— Work instruction 1 —
Using the text on metastatic cancer, say whether each statement agrees with it. Give yes or no and quote the words that decide it.
(a) Macrophages are part of the immune system.
(b) The scientists showed in two different ways that metastatic tumor growth is inhibited when the unusual macrophages are killed.
(c) Once breast cancer cells had lodged in the animals' lungs, erasing the special macrophages had no effect on tumor growth.
— Work instruction 2 —
In the text on metastatic cancer, turn the paragraph beginning "Dr. Pollard and his colleagues propose" into a short list that keeps its main facts.
— Work instruction 3 —
Answer these questions from the text on metastatic cancer:
(a) What is the name of the process in which malignant cancer cells spread to distant sites?
(b) In which organ of the animals did the breast cancer cells lodge?
(c) On what date was the article publishing this research dated?

— Text for analysis —

'''

Metastatic Cancer

In a weird and deadly twist, cells thought to protect against cancer may actually promote it. Macrophages, a component of our immune system, should help fight and kill cancer cells. Instead there's recent evidence that these macrophages, or at least a subpopulation of them, actually help malignant cancer cells spread to distant sites in a process called metastasis.

According to a press release from the Albert Einstein College of Medicine, Jeffrey W. Pollard, Ph.D., one of their research professors, has shown that macrophages can act at the primary tumor site to enhance tumor progression and malignancy. So they've shown that macrophages can essentially become traitors, enhancing the worst aspect of cancer... metastatic tumor growth.

According to the press release:
Dr. Pollard and his colleagues propose that their discovery offers a potentially useful new target for anti-cancer therapy. What they've found is a vulnerable step in the cancer process that might be blocked by drug treatments. In three different ways, the scientists showed that metastatic tumor growth is inhibited if these unusual macrophages are killed.

They also showed that even after breast cancer cells have lodged in the animals' lungs and started aggressive growth, erasing the special macrophages dramatically slowed growth of the metastasized tumors. "This suggests that anti-macrophage therapy will have an impact in patients even with metastatic disease," Dr. Pollard said.

If you want to read the August 10th article publishing this research, it's on PLos. Just click here.

'''

— Exercise data —

'''

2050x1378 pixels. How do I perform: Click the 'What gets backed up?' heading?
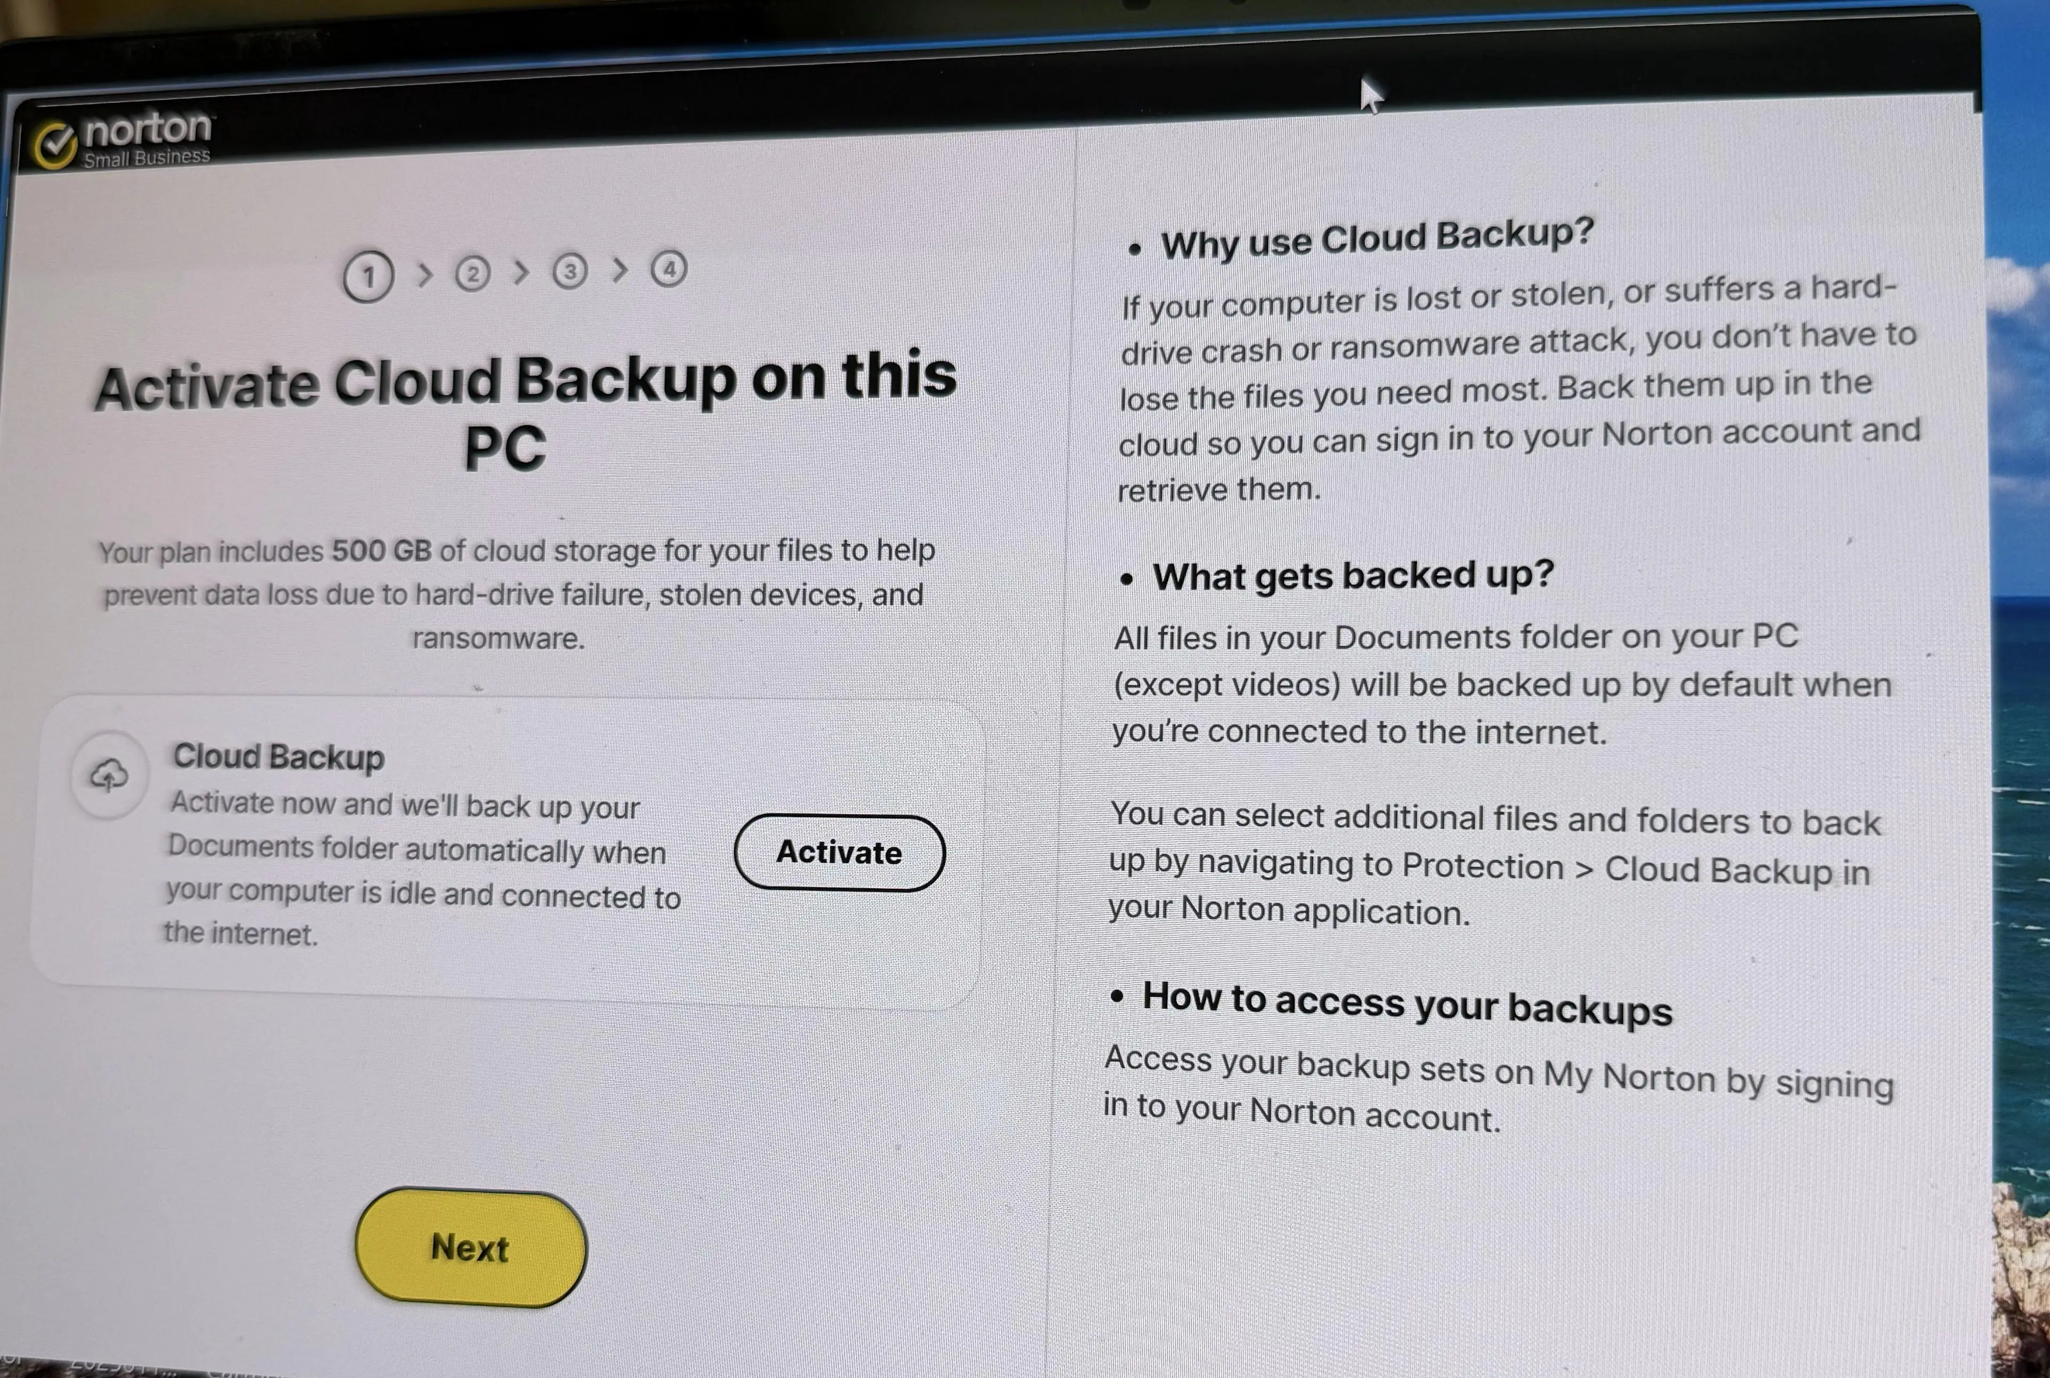(1353, 576)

'''

— Answer space 1 —
(a) Yes: "Macrophages, a component of our immune system"
(b) No: "In three different ways, the scientists showed that metastatic tumor growth is inhibited if these unusual macrophages are killed."
(c) No: "erasing the special macrophages dramatically slowed growth of the metastasized tumors"

— Answer space 2 —
- Dr. Pollard and his colleagues propose that their discovery offers a possible new target for anti-cancer therapy.
- They found a vulnerable step in the cancer process that drug treatments might block.
- They showed in three different ways that metastatic tumor growth is inhibited if these unusual macrophages are killed.

— Answer space 3 —
(a) Metastasis.
(b) The lungs.
(c) August 10th.